There’s always a brown person on the other side of the counter, handing me my bagel or my donut or my junior bacon cheeseburger. I hope that my yellowness is enough.
Though it isn’t when I get my nails done. When they look at me sideways and ask where I’m from. When they say without me having to ask where they’re from, or when I feel the question slip from my mouth, an automated response which assumes courtesy.
Am I allowed to identify with the struggles? Am I Minority Enough for some people? Is my experience being stereotyped, racially profiled and discriminated against proof that we’re somewhat on the same side? Do I have a dog in this fight?
Is it really so horrible for people to assume I’m good at things?
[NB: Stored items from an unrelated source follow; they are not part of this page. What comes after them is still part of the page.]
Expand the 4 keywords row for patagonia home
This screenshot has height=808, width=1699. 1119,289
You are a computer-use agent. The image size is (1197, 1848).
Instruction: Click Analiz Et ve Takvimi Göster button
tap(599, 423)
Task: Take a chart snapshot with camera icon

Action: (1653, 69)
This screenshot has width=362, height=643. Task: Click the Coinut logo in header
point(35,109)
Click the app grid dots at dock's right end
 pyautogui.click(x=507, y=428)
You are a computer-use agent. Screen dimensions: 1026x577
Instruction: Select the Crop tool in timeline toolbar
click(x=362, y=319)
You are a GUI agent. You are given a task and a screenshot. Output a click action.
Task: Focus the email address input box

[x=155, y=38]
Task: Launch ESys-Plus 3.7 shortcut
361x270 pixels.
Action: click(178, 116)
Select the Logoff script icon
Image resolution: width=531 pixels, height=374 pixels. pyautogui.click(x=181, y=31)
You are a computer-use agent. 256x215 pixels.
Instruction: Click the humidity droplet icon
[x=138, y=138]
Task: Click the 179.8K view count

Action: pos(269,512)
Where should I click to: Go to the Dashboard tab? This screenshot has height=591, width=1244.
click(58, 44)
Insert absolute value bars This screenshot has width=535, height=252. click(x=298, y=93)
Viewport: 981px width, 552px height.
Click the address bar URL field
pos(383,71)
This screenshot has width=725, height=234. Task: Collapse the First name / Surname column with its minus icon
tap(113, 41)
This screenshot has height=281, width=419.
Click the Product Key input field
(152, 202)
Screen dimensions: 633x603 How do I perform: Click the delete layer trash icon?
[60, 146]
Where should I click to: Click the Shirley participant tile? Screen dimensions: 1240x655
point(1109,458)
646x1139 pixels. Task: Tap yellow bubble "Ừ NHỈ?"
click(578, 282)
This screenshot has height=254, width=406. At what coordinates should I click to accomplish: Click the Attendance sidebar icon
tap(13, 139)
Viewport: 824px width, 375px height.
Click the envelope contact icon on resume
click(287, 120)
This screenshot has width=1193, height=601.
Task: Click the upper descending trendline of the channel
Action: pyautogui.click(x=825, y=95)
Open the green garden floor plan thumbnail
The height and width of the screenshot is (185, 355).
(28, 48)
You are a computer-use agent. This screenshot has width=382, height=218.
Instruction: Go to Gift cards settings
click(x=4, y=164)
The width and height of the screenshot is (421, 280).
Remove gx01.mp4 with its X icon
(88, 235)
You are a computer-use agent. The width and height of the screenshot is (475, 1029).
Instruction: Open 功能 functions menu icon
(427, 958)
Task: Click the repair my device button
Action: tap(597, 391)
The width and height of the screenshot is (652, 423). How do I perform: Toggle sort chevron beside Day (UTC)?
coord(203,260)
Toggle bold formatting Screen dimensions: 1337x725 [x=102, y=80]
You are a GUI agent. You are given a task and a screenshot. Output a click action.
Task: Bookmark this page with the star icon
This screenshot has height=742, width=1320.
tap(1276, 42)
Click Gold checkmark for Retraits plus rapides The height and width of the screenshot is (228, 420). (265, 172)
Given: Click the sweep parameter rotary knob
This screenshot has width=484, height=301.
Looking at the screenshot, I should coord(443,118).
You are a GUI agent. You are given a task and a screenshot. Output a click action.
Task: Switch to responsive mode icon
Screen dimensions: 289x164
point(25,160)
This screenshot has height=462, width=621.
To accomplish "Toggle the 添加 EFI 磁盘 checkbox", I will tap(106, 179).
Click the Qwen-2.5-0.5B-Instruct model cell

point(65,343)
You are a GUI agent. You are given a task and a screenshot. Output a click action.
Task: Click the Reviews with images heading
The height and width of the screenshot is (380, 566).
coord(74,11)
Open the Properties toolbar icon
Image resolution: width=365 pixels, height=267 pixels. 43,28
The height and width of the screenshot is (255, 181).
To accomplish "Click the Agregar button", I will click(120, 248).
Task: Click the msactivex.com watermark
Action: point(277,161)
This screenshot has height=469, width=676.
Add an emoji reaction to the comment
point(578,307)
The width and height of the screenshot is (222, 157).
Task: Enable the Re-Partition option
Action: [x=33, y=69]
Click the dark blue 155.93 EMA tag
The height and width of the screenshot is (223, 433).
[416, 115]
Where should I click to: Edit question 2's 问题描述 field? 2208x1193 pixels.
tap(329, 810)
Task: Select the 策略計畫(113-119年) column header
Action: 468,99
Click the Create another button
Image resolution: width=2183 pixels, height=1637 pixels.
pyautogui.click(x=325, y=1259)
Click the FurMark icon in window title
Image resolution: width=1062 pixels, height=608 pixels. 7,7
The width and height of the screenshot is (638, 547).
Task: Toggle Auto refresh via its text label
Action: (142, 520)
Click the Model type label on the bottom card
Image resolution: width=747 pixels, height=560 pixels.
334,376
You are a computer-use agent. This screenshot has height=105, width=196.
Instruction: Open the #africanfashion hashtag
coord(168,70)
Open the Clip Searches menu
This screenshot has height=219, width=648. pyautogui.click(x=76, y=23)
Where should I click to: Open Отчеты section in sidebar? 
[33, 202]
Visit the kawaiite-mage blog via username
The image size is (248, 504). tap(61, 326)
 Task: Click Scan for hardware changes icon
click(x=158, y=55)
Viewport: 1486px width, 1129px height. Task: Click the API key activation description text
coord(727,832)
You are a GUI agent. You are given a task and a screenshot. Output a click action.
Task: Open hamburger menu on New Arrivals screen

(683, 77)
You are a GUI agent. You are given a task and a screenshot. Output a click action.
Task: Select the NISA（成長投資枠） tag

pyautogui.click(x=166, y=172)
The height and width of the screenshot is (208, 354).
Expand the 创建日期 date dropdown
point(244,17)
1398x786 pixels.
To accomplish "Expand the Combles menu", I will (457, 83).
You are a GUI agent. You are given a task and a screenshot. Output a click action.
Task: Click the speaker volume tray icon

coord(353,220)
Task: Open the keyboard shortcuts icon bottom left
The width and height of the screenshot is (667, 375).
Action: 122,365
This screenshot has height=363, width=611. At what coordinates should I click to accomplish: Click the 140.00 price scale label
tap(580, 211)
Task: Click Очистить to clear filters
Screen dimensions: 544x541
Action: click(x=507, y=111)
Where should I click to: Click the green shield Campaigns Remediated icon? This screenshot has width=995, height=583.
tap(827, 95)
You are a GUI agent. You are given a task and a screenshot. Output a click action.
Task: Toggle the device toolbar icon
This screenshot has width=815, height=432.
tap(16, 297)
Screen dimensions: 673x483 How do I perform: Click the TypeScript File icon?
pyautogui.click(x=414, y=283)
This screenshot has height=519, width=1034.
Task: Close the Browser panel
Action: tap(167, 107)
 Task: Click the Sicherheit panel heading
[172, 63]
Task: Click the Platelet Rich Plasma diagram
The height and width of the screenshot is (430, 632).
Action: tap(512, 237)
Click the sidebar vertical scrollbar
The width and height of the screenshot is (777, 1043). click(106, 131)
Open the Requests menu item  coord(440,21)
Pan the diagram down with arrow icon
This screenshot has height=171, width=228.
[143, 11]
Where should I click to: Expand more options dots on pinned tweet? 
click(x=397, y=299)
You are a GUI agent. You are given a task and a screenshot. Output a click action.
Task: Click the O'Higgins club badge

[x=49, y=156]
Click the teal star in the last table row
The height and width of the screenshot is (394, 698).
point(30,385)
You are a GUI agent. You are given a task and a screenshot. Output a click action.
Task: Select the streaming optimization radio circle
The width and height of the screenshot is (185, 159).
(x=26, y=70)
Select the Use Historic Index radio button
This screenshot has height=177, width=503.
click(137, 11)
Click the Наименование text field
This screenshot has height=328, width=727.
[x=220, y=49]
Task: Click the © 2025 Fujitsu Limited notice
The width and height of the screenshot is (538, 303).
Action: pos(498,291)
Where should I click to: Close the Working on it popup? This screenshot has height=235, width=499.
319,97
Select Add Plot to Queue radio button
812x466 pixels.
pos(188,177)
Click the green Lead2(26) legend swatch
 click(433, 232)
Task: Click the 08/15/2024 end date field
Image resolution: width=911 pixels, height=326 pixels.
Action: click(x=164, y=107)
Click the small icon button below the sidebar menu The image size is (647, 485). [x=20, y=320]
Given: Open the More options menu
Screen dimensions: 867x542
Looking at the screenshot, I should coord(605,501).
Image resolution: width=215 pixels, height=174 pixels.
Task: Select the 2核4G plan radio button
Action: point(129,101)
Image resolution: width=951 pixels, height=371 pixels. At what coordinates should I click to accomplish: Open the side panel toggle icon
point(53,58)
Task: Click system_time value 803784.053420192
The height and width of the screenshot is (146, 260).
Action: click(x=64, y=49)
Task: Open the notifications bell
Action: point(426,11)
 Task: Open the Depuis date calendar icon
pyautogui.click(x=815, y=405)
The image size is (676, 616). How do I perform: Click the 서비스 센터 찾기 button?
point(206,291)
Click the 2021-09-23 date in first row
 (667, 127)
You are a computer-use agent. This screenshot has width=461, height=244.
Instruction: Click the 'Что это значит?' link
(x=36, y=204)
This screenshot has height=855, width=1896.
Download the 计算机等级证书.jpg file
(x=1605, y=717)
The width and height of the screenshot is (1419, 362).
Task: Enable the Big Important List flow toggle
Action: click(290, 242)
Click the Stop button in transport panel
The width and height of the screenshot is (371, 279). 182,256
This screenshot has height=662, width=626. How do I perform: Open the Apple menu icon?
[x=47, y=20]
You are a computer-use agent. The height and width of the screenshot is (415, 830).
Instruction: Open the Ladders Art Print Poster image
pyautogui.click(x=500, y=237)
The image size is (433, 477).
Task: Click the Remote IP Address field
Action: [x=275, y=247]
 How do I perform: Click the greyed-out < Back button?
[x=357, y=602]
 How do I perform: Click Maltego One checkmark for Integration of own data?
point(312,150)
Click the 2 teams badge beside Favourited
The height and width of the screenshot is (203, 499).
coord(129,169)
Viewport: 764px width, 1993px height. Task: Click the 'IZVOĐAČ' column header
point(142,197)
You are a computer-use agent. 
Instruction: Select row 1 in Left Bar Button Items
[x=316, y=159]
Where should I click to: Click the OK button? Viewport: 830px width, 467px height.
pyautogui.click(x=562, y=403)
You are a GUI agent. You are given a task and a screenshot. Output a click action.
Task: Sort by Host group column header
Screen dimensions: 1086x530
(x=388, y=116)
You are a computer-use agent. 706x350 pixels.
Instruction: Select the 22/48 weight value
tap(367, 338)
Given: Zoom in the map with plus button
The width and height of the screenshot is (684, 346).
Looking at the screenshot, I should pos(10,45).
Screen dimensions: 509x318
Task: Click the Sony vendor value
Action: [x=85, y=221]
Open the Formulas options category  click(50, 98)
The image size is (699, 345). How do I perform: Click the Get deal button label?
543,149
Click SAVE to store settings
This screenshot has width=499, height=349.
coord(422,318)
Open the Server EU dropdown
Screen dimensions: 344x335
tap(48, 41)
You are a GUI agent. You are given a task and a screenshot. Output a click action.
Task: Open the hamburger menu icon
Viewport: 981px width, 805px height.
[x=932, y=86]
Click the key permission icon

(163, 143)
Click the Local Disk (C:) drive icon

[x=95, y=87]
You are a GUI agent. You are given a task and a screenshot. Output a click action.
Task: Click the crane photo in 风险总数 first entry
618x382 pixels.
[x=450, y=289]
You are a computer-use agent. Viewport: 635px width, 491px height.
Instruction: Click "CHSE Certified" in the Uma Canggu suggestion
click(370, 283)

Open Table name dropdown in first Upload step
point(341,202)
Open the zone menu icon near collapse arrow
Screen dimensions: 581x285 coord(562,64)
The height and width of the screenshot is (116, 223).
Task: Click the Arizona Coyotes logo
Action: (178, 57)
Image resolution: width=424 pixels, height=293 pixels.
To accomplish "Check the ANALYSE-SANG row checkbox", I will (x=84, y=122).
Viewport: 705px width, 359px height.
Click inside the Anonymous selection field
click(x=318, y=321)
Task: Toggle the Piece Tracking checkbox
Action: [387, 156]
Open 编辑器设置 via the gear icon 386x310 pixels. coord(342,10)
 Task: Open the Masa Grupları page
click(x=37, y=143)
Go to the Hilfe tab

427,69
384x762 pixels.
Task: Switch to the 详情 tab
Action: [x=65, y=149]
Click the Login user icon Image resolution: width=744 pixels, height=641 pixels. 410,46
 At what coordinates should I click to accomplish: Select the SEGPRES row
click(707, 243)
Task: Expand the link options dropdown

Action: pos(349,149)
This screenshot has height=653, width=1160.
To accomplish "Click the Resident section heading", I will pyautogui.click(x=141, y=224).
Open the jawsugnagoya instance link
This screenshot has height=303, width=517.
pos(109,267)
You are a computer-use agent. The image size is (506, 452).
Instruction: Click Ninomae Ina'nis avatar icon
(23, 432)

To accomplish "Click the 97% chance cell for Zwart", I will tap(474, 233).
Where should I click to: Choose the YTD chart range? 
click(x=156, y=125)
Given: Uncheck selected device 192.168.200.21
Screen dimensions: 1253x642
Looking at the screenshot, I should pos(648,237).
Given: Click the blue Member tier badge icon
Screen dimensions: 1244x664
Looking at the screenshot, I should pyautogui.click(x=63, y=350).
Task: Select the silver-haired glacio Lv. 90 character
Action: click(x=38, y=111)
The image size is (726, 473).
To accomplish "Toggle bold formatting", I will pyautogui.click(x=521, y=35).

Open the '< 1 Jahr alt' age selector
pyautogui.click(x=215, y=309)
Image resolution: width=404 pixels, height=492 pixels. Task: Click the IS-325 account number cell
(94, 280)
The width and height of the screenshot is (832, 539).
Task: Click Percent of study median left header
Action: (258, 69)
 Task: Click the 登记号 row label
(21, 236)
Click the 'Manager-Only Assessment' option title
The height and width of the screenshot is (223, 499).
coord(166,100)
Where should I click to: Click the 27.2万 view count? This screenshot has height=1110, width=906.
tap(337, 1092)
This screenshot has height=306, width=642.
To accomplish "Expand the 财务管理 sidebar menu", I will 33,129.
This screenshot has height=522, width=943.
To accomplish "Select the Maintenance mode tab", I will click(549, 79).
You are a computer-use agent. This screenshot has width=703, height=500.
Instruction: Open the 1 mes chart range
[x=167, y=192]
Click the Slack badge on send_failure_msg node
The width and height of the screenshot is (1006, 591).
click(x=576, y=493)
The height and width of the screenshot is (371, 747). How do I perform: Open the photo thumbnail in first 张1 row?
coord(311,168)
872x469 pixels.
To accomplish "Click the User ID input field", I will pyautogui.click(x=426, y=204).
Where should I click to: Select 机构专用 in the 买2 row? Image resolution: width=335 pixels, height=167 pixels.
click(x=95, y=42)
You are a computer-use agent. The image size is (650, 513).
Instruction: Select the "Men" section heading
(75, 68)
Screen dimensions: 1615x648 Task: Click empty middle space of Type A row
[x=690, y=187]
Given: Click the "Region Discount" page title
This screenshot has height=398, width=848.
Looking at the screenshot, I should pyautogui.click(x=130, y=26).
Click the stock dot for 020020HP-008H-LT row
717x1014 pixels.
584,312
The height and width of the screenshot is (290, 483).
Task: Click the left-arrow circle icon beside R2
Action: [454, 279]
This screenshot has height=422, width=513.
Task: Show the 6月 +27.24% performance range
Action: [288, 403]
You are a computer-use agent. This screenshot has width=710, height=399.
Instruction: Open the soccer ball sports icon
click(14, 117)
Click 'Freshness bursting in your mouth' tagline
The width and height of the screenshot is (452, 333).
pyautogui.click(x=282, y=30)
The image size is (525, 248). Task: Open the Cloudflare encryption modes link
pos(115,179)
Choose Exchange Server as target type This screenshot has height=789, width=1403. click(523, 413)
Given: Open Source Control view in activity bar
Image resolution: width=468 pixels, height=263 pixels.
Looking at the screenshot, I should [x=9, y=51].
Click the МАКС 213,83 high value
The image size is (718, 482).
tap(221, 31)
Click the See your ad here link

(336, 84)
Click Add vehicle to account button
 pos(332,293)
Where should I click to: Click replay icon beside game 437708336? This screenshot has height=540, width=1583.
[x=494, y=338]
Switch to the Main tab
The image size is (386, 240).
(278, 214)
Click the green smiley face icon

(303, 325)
Do I only resent it because I’m not?
Either way, I come with this face and “Chicago” written on my birth certificate and the majority of people can’t wrap their heads around my parents perfect English and are surprised to learn I wasn’t coaxed into a profession that saves lives, either in emergency rooms or courthouses.
It’s tiring. It’s why I liked blending into the anonymity of Japan’s crowded streets, though I couldn’t shake the constant fear of being spoken to or asked a question in their native tongue. I just wanted to walk among the masses and not have to justify my existence.
I know nothing of the country my deceased grandparents were born. Even less about the camps they were forced into within America’s unwelcoming boarders.
Taste of Lebanon is not trying to be anything other than what it is.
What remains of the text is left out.